Photo by Lance Anderson / Unsplash

Reading data from a data source is very common when building web applications. Excel is widely used among the many data sources because of how easily the data are formatted inside, making it easy to parse these files.

In this tutorial, we will see how to read the content of an Excel file and then parse his content for further usage in the application.

Dataset to use

For the tutorial, we need a sample file with data. I found an Excel file containing the Hockey players of the USA and Canada for the 2018 Olympic Games. You can download this file at this link.

Let's open the sample file and see what is inside:

Content of the Excel file to read.
Content of the Excel file to read.

So here, our goal is to read these data and convert them to a Typescript object to use inside the application, like saving in a database or returning it as a JSON response.
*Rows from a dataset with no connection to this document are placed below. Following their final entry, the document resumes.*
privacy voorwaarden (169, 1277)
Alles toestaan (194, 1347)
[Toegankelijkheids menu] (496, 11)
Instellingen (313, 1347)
Excel Column Typescript property Typescript type
ID id number
Team team M or W
Country country Canada or USA
NameF firstName string
NameL lastName string
Weight weight number
Height height number
DOB dateOfBirth string (YYY-MM-DD)
Hometown hometown string
Prov province string
Pos position enum
Age age number
HeightFt heightFt number
Htln htln number
BMI bmi number

From the table above, the type Player will look like this:

type Team = 'M' | 'W';
type Country = 'Canada' | 'USA';
type Position = 'Goalie' | 'Defence' | 'Forward';

type Player = {
  id: number;
  team: Team;
  country: Country;
  firstName: string;
  lastName: string;
  weight: number;
  height: number;
  dateOfBirth: string; // (YYY-MM-DD)
  hometown: string;
  province: string;
  position: Position;
  age: number;
  heightFt: number;
  htln: number;
  bmi: number;
};

Set up the project

Initialize a Node.js project with Typescript

mkdir node-excel-read

cd node-excel-read

yarn init -y

yarn add -D typescript ts-node @types/node

yarn tsc --init

touch index.ts

Download the excel file below and copy it into the project directory; it is the file we will read the content:

Install the Node package to use for reading the file called exceljs.

yarn add exceljs

Add the code below to the file index.ts

import * as path from 'path';
import Excel from 'exceljs';

const filePath = path.resolve(__dirname, 'olympic-hockey-player.xlsx');

type Team = 'M' | 'W';
type Country = 'Canada' | 'USA';
type Position = 'Goalie' | 'Defence' | 'Forward';

type Player = {
  id: number;
  team: Team;
  country: Country;
  firstName: string;
  lastName: string;
  weight: number;
  height: number;
  dateOfBirth: string; // (YYY-MM-DD)
  hometown: string;
  province: string;
  position: Position;
  age: number;
  heightFt: number;
  htln: number;
  bmi: number;
};

const getCellValue = (row:  Excel.Row, cellIndex: number) => {
  const cell = row.getCell(cellIndex);
  
  return cell.value ? cell.value.toString() : '';
};

const main = async () => {
  const workbook = new Excel.Workbook();
  const content = await workbook.xlsx.readFile(filePath);

  const worksheet = content.worksheets[1];
  const rowStartIndex = 4;
  const numberOfRows = worksheet.rowCount - 3;

  const rows = worksheet.getRows(rowStartIndex, numberOfRows) ?? [];

  const players = rows.map((row): Player => {
    return {
      // @ts-ignore
      id: getCellValue(row,1),
      // @ts-ignore
      team: getCellValue(row, 2),
      // @ts-ignore
      country: getCellValue(row, 3),
      firstName: getCellValue(row, 4),
      lastName: getCellValue(row, 5),
      // @ts-ignore
      weight: getCellValue(row, 6),
      height: +getCellValue(row, 7),
      dateOfBirth: getCellValue(row, 8), // (YYY-MM-DD)
      hometown: getCellValue(row, 9),
      province: getCellValue(row, 10),
      // @ts-ignore
      position: getCellValue(row, 11),
      age: +getCellValue(row, 12),
      heightFt: +getCellValue(row, 13),
      htln: +getCellValue(row, 14),
      bmi: +getCellValue(row, 15),
    }
  });

  console.log(players);
};

main().then();

Save and run the code with the command yarn start

Display the content of the Excel file in the console.
Display the content of the Excel file in the console.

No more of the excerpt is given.